Have you ever bitten into a lion burger, tucked into tiger nuggets or feasted on zebra or elephant? Probably not, but if New York-based Primeval foods has its way you soon could. And just to make it clear, no wildlife will be harmed in the process.
Lab-grown exotic meat has everything you need in a modern foodservice world
In a twist on the cultured meat market Primeval offers lab-grown meat of more exotic origin than we are starting to become used to. Yilmaz Bora, CEO and founder of Primeval Foods explains why the company works on exotic, non-domesticated species such as lions, tigers, zebras, and elephants. “Why is this an excellent product for foodservice? Because those products have all the ‘must-haves’ for a food in the modern foodservice world; a great differentiator, novel, full of excitement, Instagrammable, and they’re environment and animal friendly.”
Exotic cultivated meat – excitement, experience and sustainable
As a lifelong foodie and vegan for over three years Bora told us why he was motivated to set up Primeval Foods. “Most vegan foods out there lack taste and excitement for a carnivore. That was my purpose when I was brainstorming for Primeval. How can I create a food that die-hard meat-eaters get excited about but is environmentally and animal friendly?” he says. “Most consumers are looking for an experience when heading to a restaurant. Traditional species such as chicken, pork, and beef reached their limitations in creating excitement or novel tastes. We needed to go beyond that and do something unique, so I ended up with this idea of cultivating exotic meats, starting with lion meat.”
The University of Oxford published a report 11 years ago that described how cultured meat could be beneficial for the planet. It can be produced with up to 96% lower greenhouse gas emissions, 45% less energy, 99% lower land use, and 96% lower water use than conventional meat. And as Bora says, Primeval Foods methods ensure consistency and stability of supply. “To serve Kobe Wagyu, Alba truffle, and avocado in foodservice, they must travel thousands of kilometers from continent to continent. This is creating a negative impact on the taste of those foods. With cultivated meat technology, you can have any meat any time of the year without any supply chain or taste issues.”

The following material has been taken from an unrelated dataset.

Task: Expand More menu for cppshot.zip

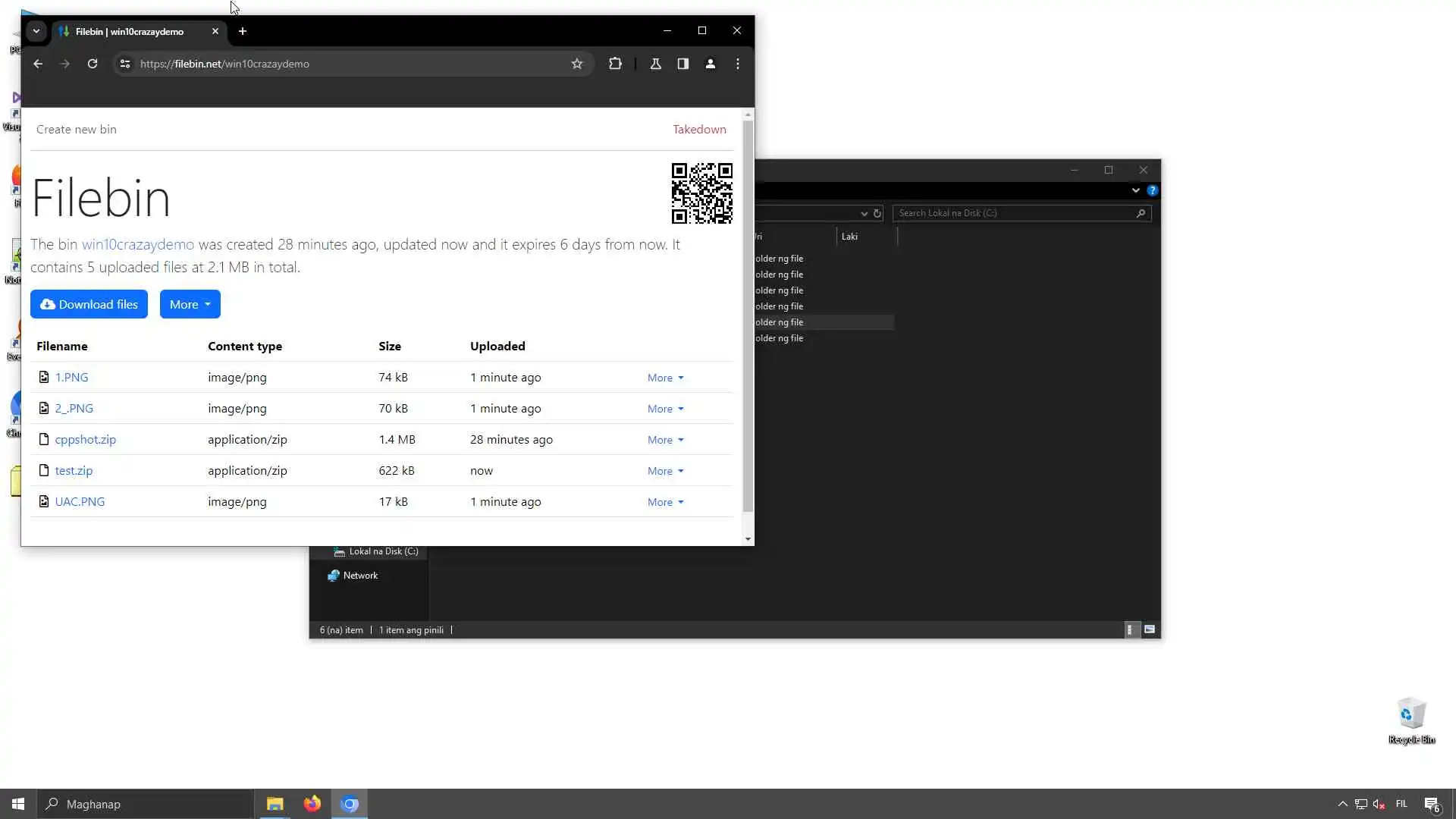Action: coord(665,440)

Meat grown in sterile, controlled laboratory condition also avoids any contamination or hygiene risks that can affect meat markets. Of course, cellular farming doesn’t grow cuts of meat with bone, skin and fat marbling. Muscle cells and fat cells require different nutrition and need to be grown separately. For this reason, many cultured meat products are in the form of burgers or nuggets.
A go-to-market strategy both for cultivated meat companies and restaurants
For the foreseeable future Bora sees his company supplying foodservice businesses rather than supermarkets. “In the near future, we will launch our products in foodservice and restaurants,” he says. “We believe chefs have a remarkable ability to create fantastic tastes, and this will allow consumers to meet and taste the future of food from their favorite restaurants and chefs. It’s a great go-to-market strategy both for cultivated meat companies and restaurants. In this way, chefs and restaurants could customize the cultivated meat products to their style of cuisine.”

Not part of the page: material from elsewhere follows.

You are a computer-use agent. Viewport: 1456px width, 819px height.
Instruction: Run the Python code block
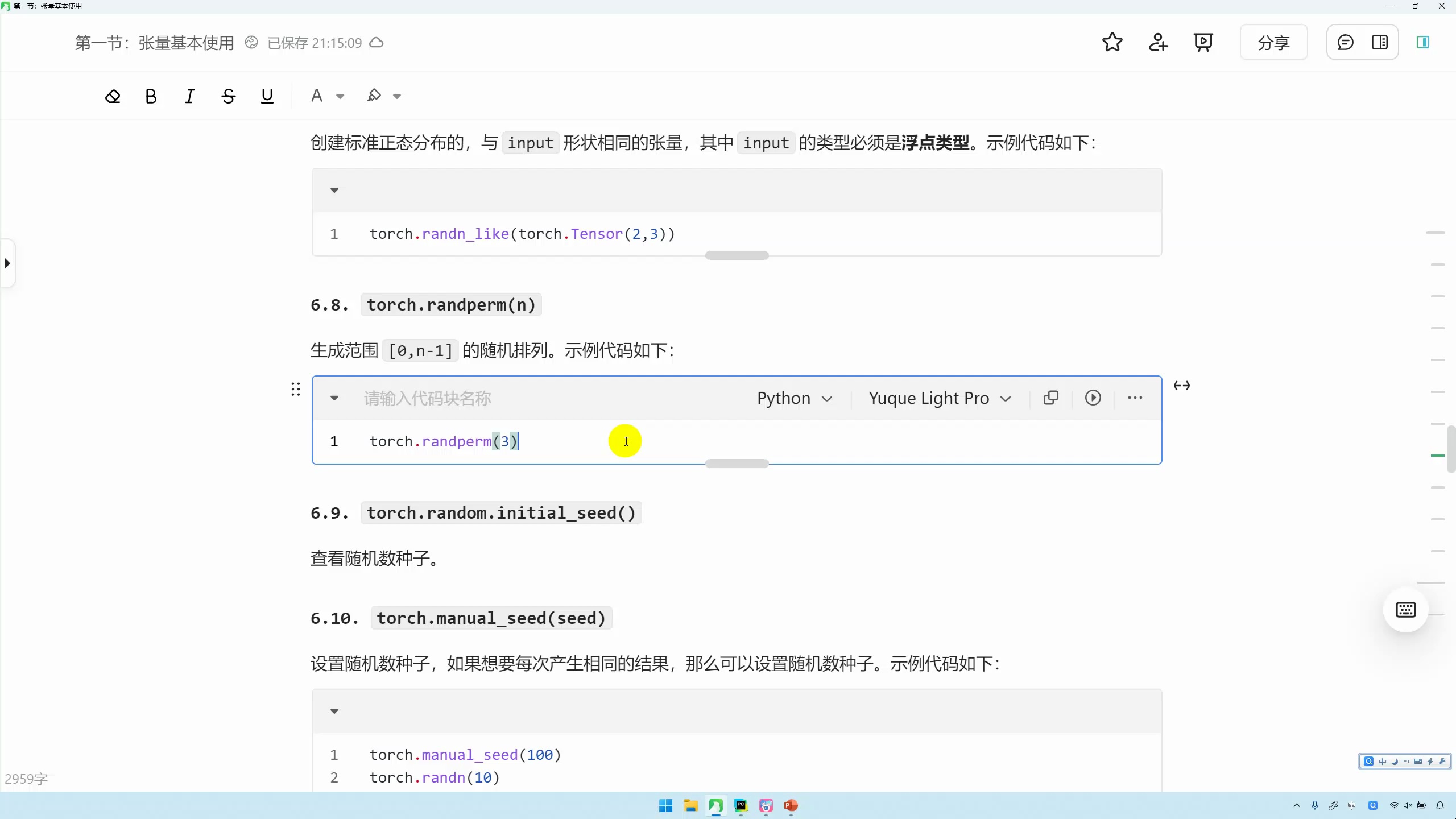(1092, 398)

This familiar approach may well help consumers overcome the psychological barrier to trying cultivated meat products. Bora is also aware that his unique products will appeal to a certain market. “We will launch our products in high-end restaurants because our manufacturing costs are pretty high, and our products fit very well in high-end restaurants because that segment is built on experience and storytelling,” he says.
Although we may be familiar with the tastes of chicken, lamb, beef or pork; what can we know about Primeval Foods more exotic offerings. Apparently herbivorous, long-ranging elephant packs an umami punch. Bora himself is a fan of the cultivated lion burger. “It tastes like the most unique meat I’ve ever tried.”